Corriere del Veneto (Venezia e Mestre)
Il porto off shore arriva al Cipe La prima nave pronta in un anno
Costa: «Autorizzazioni e investitori, c’è tutto. Venezia batta i pugni: il governo ce lo deve»
«Fermarlo? Il progetto è amministrativamente maturo, ha tutte le autorizzazioni, tutto il mondo ce lo sta copiando e ci sono pure gli investitori», dice il presidente del Porto Paolo Costa. Cosa tutt’altro che trascurabile tanto che il sindaco Luigi Brugnaro durante il seminario di ieri sul porto off shore si avvicina a Nang Xiaojun chief engineer di China Communication Constructions Company Groupi e rivolgendosi al pubblico esclama: «Dicono che non esistono, eccoli qui in carne e ossa». Se poi aggiungiamo che il ministero delle Infrastrutture ha mandato il progetto al Cipe per il via libera alla realizzazione della piattaforma a Marghera (i soldi già ci sono) e per l’autorizzazione a redigere progetto definitivo del terminal d’altura, è chiaro che il futuro presidente del Porto si troverà a gestire una macchina che procede quasi da sola. Anche perché la progettazione definitiva è già stata avviata con l’aggiudicazione del bando, da oltre 4 milioni di euro, al raggruppamento di imprese italo-cinese 4C3, costituito dalle società 3Ti Progetti Italia ed E-Ambiente, guidato dal quinto general contractor mondiale Ccccg, appunto, che vuole anche metterci i soldi per costruire e gestire il porto off shore. Di più: il prossimo anno sarà costruita la prima mama Vessel (finanziata al 50 per cento dall’Unione europea), la nave speciale che porterà i container dal terminal d’altura ai porti interni di Marghera, Chioggia, Porto Levante e Mantova. «Un’opera fattibile che consentirà di costruire una prospettiva di lavoro per le nuove generazioni — ha ribadito il sindaco — Un progetto di sviluppo economico e di pianificazione strategica non solo per Venezia, ma per l’intero Paese».

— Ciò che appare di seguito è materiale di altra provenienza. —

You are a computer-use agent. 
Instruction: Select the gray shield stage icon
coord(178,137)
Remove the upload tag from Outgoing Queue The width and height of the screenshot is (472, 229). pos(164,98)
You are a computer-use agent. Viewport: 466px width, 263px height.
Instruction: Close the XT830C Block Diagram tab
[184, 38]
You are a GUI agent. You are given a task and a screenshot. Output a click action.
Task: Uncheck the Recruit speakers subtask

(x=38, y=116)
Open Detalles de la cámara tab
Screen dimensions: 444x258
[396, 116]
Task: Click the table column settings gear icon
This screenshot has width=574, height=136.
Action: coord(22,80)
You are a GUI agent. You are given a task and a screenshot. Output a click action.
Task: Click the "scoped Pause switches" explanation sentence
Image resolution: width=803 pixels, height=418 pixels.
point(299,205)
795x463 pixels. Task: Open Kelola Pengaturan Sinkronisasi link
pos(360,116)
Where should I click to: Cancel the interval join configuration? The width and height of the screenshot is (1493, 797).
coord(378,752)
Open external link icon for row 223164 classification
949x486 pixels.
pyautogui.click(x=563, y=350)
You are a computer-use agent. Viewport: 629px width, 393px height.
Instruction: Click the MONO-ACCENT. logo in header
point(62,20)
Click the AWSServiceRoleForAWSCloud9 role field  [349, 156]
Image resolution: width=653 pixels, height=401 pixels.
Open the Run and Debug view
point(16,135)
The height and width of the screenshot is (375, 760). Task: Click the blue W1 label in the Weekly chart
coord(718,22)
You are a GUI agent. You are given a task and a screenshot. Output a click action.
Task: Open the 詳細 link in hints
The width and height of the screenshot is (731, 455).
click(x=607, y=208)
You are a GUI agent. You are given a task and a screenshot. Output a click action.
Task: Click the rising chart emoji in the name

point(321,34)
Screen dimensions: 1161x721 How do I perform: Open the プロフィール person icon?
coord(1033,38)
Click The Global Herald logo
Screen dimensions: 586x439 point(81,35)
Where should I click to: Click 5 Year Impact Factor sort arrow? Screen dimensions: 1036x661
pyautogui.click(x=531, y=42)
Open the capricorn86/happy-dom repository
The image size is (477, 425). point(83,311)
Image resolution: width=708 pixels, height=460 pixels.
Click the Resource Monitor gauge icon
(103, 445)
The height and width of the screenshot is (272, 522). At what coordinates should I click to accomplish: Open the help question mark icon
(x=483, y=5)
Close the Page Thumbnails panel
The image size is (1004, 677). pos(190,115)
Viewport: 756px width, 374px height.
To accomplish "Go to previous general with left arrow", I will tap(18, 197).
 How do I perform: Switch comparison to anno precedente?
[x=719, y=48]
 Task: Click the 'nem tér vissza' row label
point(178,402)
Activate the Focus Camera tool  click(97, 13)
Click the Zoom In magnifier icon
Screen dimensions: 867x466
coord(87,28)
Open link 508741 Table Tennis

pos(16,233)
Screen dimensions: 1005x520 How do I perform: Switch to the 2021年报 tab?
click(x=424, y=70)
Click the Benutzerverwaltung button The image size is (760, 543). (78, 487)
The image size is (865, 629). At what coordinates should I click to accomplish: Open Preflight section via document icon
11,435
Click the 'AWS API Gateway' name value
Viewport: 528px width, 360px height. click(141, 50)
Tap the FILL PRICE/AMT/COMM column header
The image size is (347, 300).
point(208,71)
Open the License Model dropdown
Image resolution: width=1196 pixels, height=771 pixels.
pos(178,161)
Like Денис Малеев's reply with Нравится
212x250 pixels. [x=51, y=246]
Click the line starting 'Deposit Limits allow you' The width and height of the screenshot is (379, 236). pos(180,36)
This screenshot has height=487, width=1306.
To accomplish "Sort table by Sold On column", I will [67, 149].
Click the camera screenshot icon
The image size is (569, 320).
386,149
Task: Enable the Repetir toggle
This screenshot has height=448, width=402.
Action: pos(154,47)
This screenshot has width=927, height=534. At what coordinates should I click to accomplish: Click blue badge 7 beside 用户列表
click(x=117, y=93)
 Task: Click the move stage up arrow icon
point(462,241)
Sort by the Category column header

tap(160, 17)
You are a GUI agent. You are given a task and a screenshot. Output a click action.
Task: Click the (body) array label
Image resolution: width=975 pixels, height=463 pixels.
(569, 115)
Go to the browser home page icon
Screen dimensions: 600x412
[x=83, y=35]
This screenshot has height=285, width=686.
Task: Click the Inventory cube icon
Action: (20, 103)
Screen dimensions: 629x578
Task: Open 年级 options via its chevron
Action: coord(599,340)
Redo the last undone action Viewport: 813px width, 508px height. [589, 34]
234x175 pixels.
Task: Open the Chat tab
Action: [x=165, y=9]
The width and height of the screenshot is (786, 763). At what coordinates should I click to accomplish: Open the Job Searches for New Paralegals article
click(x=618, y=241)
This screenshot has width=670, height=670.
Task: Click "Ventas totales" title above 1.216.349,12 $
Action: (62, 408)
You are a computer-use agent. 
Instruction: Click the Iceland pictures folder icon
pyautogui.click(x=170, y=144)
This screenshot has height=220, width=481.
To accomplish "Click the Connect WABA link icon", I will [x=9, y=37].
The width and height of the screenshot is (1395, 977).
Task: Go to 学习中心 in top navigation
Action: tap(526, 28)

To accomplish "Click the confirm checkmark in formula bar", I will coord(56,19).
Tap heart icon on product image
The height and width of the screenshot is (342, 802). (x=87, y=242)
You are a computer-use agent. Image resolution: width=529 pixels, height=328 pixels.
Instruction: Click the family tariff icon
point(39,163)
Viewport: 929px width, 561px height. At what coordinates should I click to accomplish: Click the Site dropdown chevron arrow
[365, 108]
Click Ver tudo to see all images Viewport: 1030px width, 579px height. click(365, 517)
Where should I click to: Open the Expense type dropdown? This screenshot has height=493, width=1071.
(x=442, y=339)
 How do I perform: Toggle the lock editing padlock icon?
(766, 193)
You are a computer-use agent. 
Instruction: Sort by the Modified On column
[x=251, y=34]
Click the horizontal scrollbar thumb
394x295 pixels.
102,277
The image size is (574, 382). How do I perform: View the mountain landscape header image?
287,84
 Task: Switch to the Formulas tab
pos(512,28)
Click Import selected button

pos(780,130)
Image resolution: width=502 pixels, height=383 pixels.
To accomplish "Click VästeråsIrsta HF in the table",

Rotterdam sta adottando un sistema simile, Kalifa a 50 chilometri da Abu Dhani lo sta copiando, così come la Guyana francese, e l’Agenzia nazionale americana per la sicurezza che vuole fare lo screening dei container in altura. Un modello che permette di intercettare le mega navi da 18 mila teu che oggi non possono raggiungere l’Italia perché non ci sono i porti in grado ospitarli. Il terminal d’altura consente il deconsolidamento in mare e il trasporto delle merci nei diversi scali: il progetto prevede 1 milione e 400 mila teu a Marghera nell’area Monte Syndial, 60 mila a Porto Levante, centomila a Mantova, e 150 mila a Chioggia. «Un modello di esercizio provato, economicamente conveniente e ambientalmente sostenibile», precisa Costa che sottolinea l’importanza geografica di Venezia «in questo momento il porto più accessibile del mercato europeo». Non a caso negli ultimi otto anni il traffico è più che raddoppiato (da 290 mila a 600 mila teu) nonostante il momento di recessione. E se Brugnaro chiede al governo di evitare ulteriori «tentennamenti» («Sono state finanziate grandi opere a Milano e a Napoli è arrivato il momento di valorizzare Venezia»), Costa ribadisce la necessità di rispettare gli accordi presi al momento del via libera al Mose: «Restituire al porto l’accessibilità nautica e garantire la salvaguardia della città, questo aspetto è andato perso con il tempo, ma la comunità veneziana non riesce a battere i pugni sul tavolo».